William Gibson
- Birth name: William Ross Gibson
- Date of birth: 2 January 1865
- Place of birth: Edinburgh, Scotland
- Date of death: 2 January 1924 (aged 59)
- Place of death: Edinburgh, Scotland

Rugby union career
- Position(s): Forward

Amateur team(s)
- Years: Team / Apps / (Points)
- Royal HSFP /  / ()

Provincial / State sides
- Years: Team / Apps / (Points)
- Edinburgh District /  / ()
- -: Cities District /  / ()

International career
- Years: Team / Apps / (Points)
- 1891-95: Scotland / 14 / (0)

= William Gibson (rugby union) =

Scotland international rugby union player

William Gibson (2 January 1865 – 2 January 1924) was a Scotland international rugby union player.

== Rugby Union career ==

=== Amateur career ===

He played for Royal HSFP.

=== Provincial career ===

He played for Edinburgh District in their inter-city match against Glasgow District in December 1891.

He played for Cities District against Provinces District in December 1894.

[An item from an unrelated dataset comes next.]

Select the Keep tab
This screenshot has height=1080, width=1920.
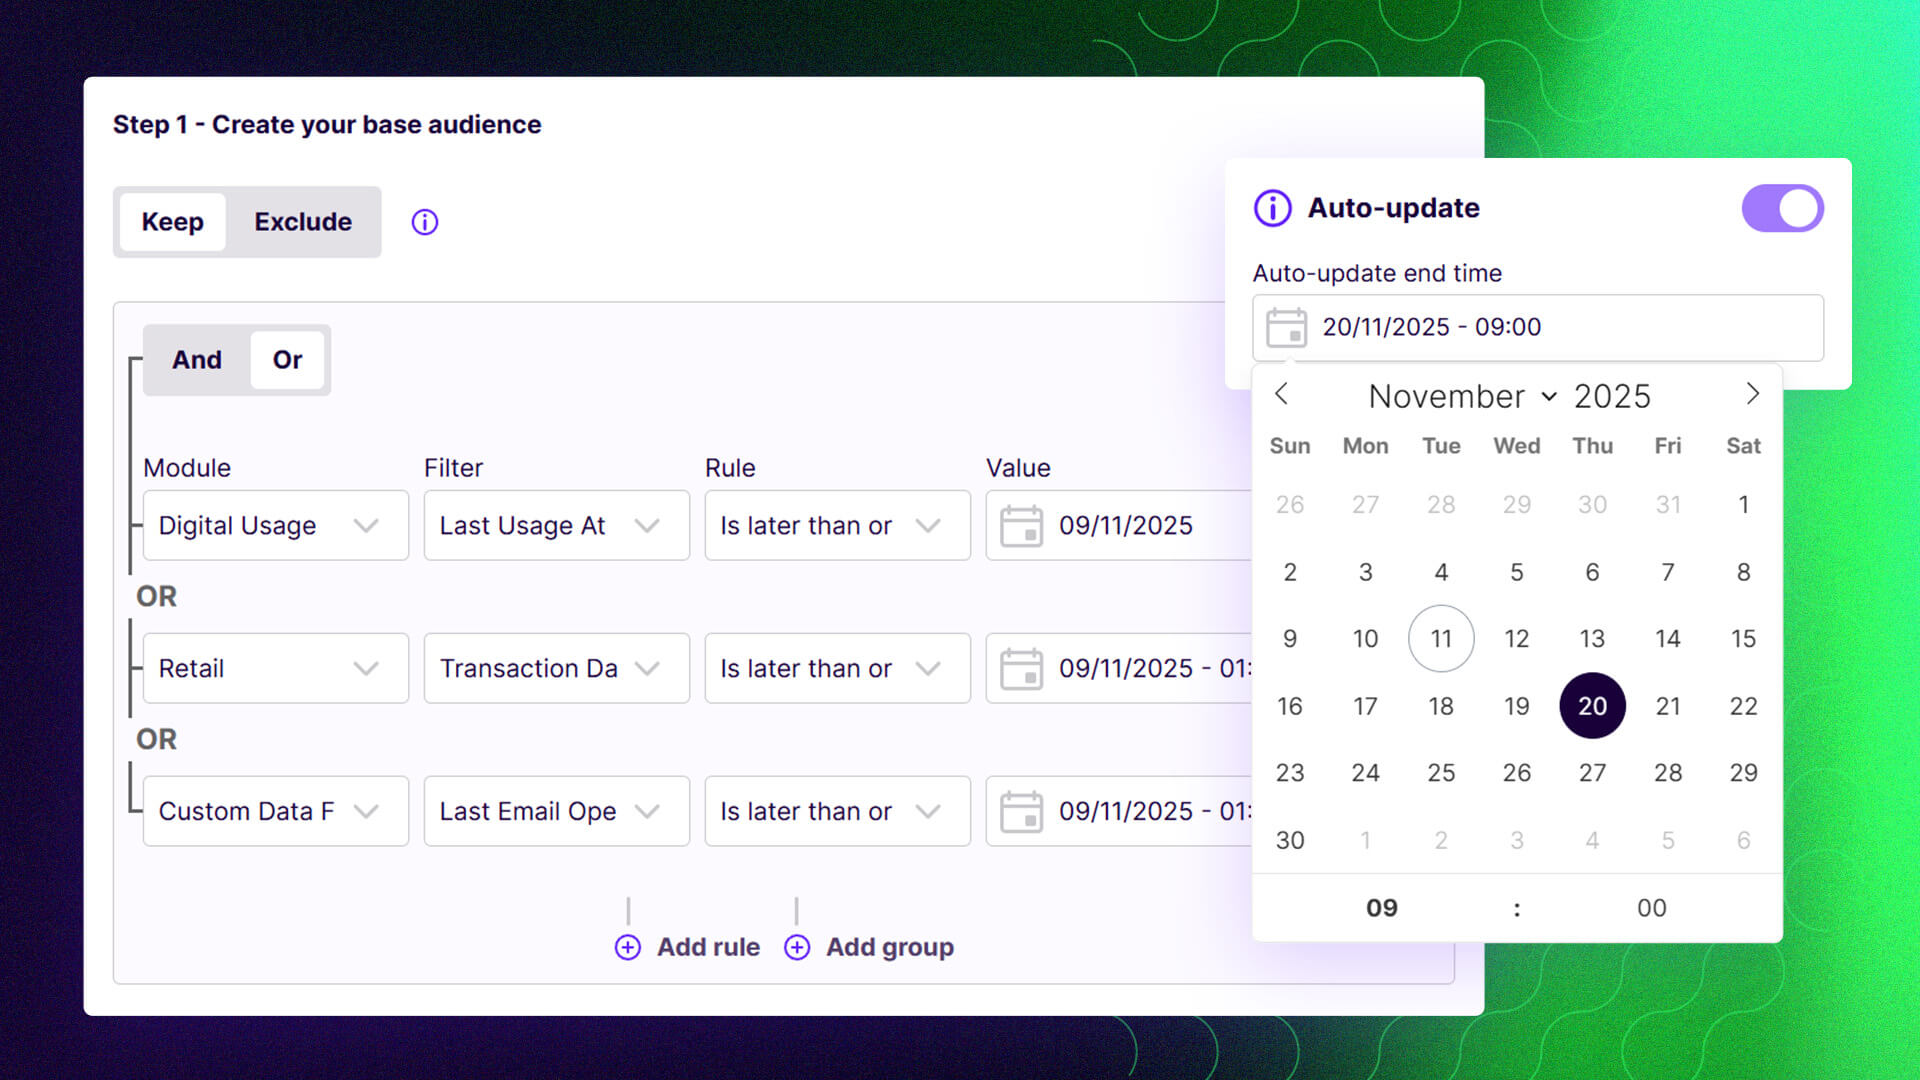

=== International career ===

He was capped fourteen times for Scotland between 1891 and 1895.

== Business career ==

He was a teller in the Commercial Bank of Scotland on George Street, Edinburgh.

== Family ==

His parents were John Gibson and Jane Ross. They had 5 sons including William.

== Death ==

The notice in The Scotsman newspaper stated that Gibson died suddenly.

His funeral took place in the Grange cemetery.

Confirmation to his estate went to his brother and next of kin Thomas Gibson, who was a Writer to the Signet. William Gibson left £1547 and 3 shillings in his estate.